正座ができるようになるまでの期間の目安はおおよそ2ヵ月から3ヶ月をみておくといいでしょう。

もちろん個人差があり、スタートしたときのレベルにもよります。

膝が痛くてできない方や、筋肉が硬くてできない方がスタートして2ヵ月~3ヶ月なのでそれ以上の方はもっと早い段階でできるようになるでしょう。

更にストレッチ効果を高めるためにお風呂上りなど工夫しておくと余計に伸びやすくなります。

編集長のつぶやき

この記事を書いたハッピーシニア編集長のつぶやき……

今回は正座についての解説でした。正座は日本人ならではの文化の象徴とも言えます。
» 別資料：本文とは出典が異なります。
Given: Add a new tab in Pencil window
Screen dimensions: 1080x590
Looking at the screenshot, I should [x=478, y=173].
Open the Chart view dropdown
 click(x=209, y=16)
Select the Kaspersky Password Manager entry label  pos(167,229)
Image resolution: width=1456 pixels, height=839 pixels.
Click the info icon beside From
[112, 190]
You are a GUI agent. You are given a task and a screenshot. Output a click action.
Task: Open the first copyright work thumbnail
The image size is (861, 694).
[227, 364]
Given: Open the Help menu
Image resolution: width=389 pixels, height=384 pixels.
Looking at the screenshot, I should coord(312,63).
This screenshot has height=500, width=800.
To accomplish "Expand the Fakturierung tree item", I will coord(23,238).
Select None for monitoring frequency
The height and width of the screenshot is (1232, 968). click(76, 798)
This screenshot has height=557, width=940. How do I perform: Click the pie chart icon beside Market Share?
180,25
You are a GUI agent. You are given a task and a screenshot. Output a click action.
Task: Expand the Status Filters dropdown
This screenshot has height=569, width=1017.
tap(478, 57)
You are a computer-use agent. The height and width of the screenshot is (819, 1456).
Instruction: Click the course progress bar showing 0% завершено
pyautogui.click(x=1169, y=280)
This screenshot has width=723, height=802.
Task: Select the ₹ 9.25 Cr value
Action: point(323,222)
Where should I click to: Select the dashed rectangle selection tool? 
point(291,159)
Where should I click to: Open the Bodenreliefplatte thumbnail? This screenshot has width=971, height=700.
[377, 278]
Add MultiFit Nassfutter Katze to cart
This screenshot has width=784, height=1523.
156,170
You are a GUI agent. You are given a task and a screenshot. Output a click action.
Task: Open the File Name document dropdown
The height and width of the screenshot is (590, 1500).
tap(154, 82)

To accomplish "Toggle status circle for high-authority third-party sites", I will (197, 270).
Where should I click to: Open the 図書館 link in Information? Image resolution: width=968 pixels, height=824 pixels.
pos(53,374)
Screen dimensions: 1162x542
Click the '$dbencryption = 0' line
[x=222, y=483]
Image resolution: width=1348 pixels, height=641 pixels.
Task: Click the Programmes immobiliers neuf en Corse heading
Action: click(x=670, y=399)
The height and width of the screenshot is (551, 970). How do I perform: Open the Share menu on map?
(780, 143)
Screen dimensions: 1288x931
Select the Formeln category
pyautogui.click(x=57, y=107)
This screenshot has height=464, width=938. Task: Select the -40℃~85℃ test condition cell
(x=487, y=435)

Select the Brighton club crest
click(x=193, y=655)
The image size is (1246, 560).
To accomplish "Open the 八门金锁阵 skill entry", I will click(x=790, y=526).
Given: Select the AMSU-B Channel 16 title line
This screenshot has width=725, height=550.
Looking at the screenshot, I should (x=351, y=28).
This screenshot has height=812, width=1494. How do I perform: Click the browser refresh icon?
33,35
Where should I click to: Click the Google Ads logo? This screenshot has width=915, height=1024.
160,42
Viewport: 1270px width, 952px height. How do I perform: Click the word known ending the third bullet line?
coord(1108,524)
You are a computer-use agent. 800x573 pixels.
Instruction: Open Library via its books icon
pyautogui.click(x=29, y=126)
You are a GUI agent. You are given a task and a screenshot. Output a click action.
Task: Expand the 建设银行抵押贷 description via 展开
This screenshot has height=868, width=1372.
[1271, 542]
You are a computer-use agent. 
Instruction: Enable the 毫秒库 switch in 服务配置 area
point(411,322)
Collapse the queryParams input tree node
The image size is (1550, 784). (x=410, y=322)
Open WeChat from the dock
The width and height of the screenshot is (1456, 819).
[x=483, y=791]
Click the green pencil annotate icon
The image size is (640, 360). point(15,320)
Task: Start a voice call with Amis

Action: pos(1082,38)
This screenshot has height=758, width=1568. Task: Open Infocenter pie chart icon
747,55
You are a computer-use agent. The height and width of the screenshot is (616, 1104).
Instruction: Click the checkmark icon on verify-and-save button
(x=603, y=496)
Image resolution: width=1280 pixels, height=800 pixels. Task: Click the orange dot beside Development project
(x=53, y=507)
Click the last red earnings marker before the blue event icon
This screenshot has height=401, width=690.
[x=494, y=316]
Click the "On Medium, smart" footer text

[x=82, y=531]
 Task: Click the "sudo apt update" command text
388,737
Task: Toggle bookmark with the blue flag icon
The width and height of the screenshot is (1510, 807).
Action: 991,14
しかし欧米化が進み、正座をするよりも椅子に座ることが多くなったり、洋式トイレが出てきたことでしゃがむことがなくなった日本人は股関節の柔軟性が失われました。

それによって下肢の柔軟性低下により足腰が弱くなっている傾向にもあります。

しかしまだまだ正座を活用する場面は多々あります。若年者の中では正座ができない人はかなりの数いるようです。

私自身も正座をする機会と言えば法事や葬式に参列するくらいしかありませんが、日常的に筋肉は柔らかくしています。それは正座以上に身体のコンディションが良くなるからです。

日頃からストレッチをしておけばいざという時にも役に立ちますし、基礎代謝の向上や疲労回復など日常生活をするうえでも健康を作るという意味では重要ではないかと思います。

皆さんも日頃から健康のために身体を動かしたり、筋肉をつけたり、柔軟性を高めておきましょう。

2ヵ月、3ヶ月続ければ必ず効果を実感します。やればやっただけ結果になるのが筋肉です。頑張りましょう。